#### [Aim of the exercise]
Copy, word for word, the line containing "You are a GUI" and each line that follows it in the entries below; pictures do not belong in the copy.

#### [Raw data]
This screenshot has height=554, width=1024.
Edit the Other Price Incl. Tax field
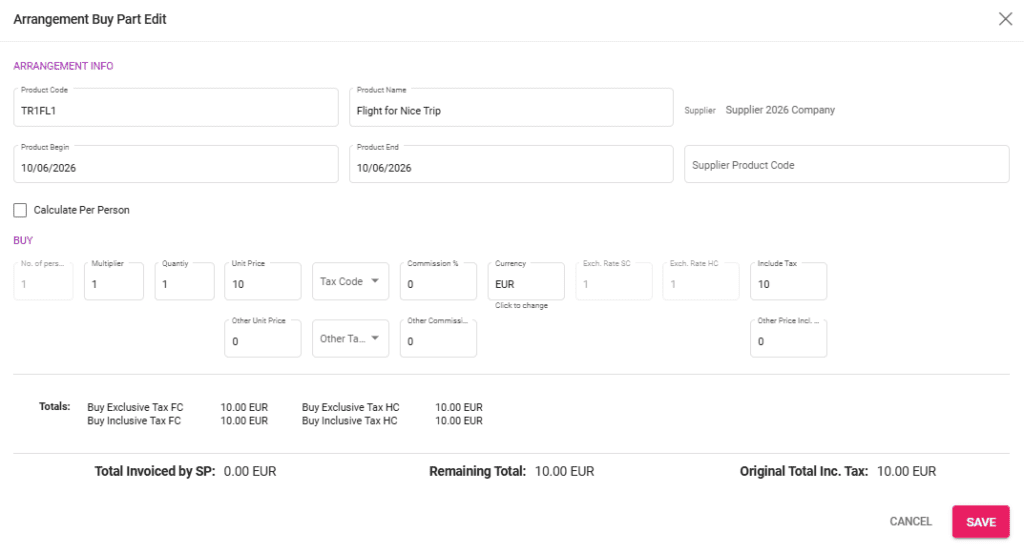pyautogui.click(x=788, y=341)
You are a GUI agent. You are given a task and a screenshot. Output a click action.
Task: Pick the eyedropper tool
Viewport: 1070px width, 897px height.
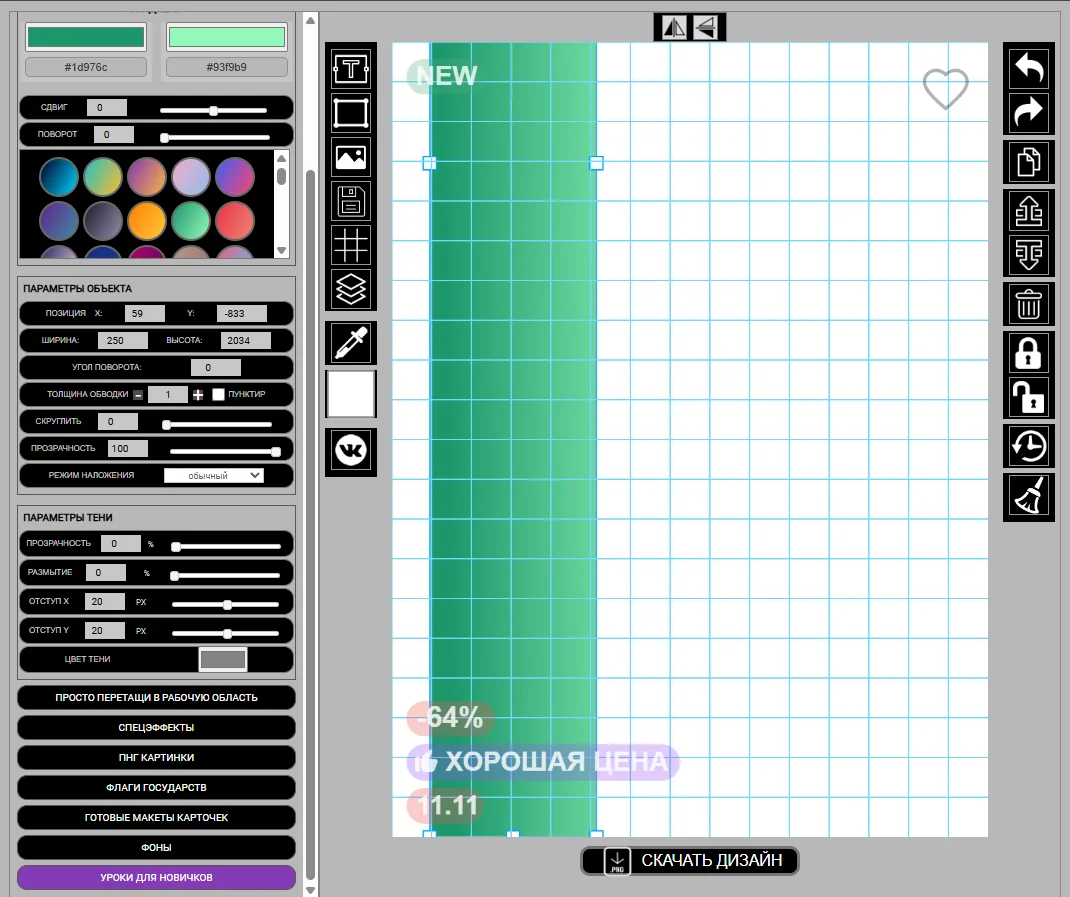coord(351,343)
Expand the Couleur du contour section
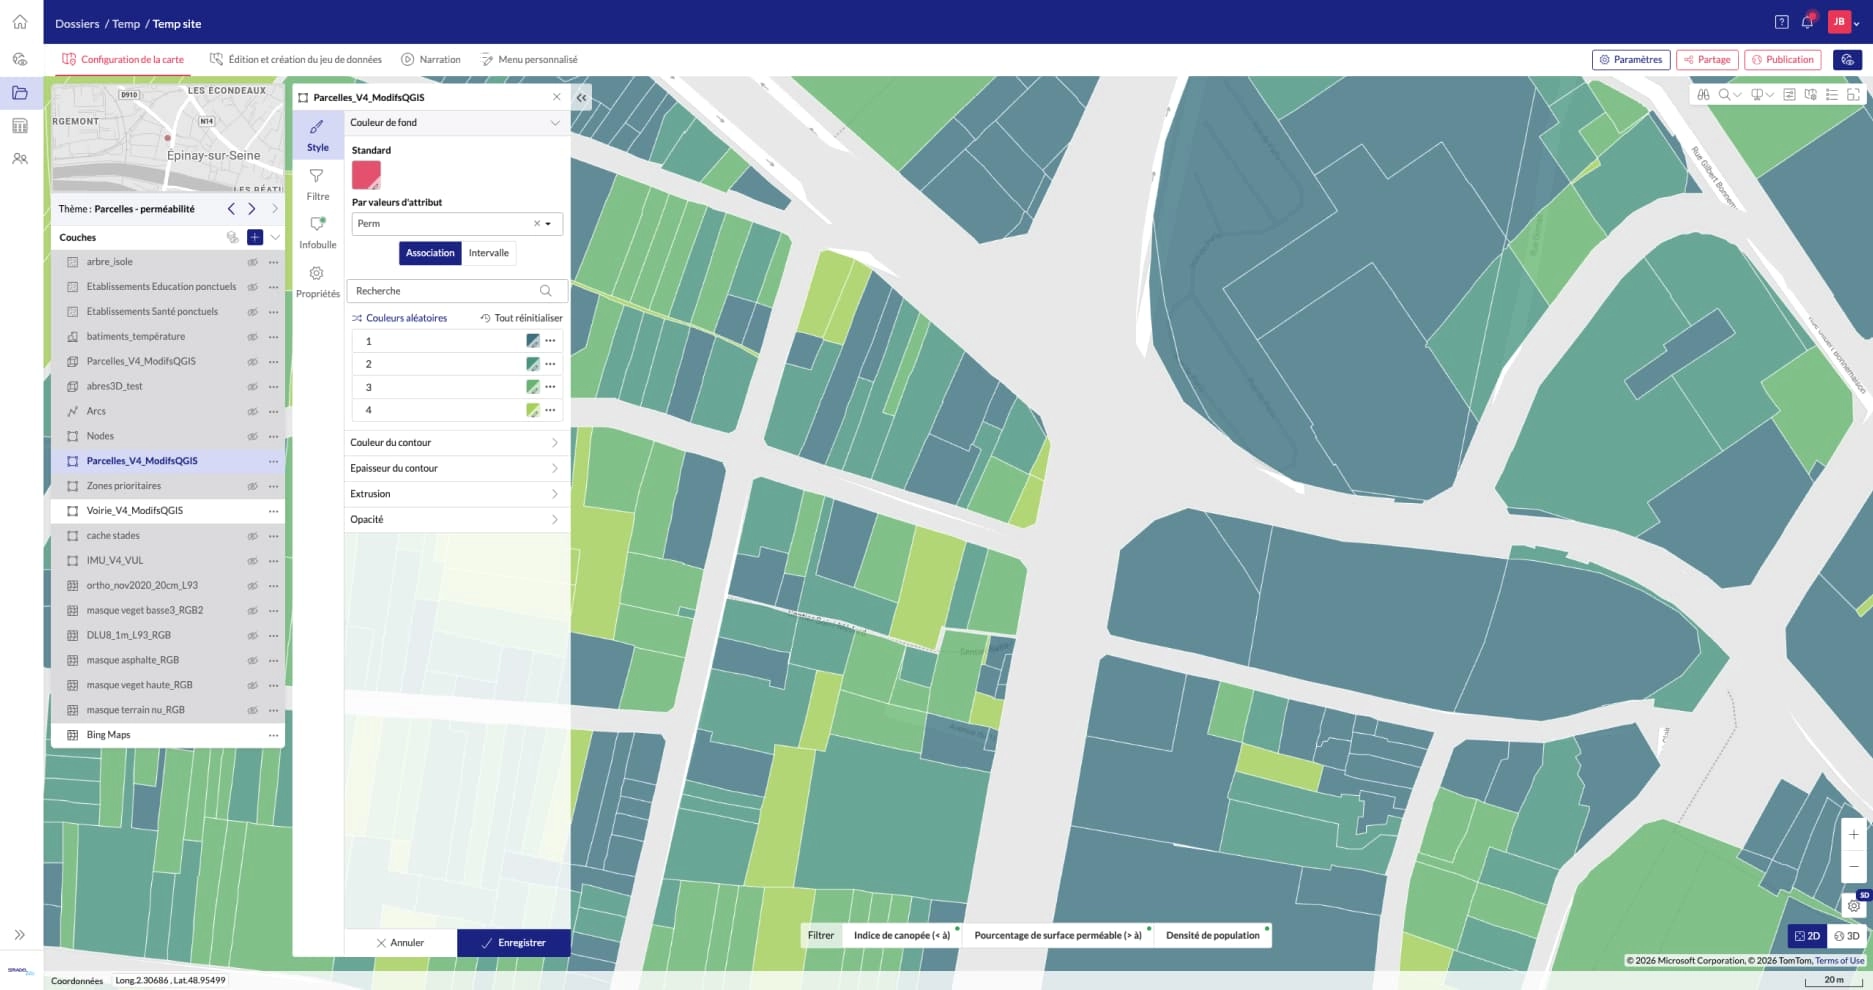Image resolution: width=1873 pixels, height=990 pixels. click(456, 442)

#### [Answer space]
You are a GUI agent. You are given a task and a screenshot. Output a click action.
Task: Pick the eyedropper tool
Viewport: 1070px width, 897px height.
coord(351,343)
Expand the Couleur du contour section
Image resolution: width=1873 pixels, height=990 pixels. click(456, 442)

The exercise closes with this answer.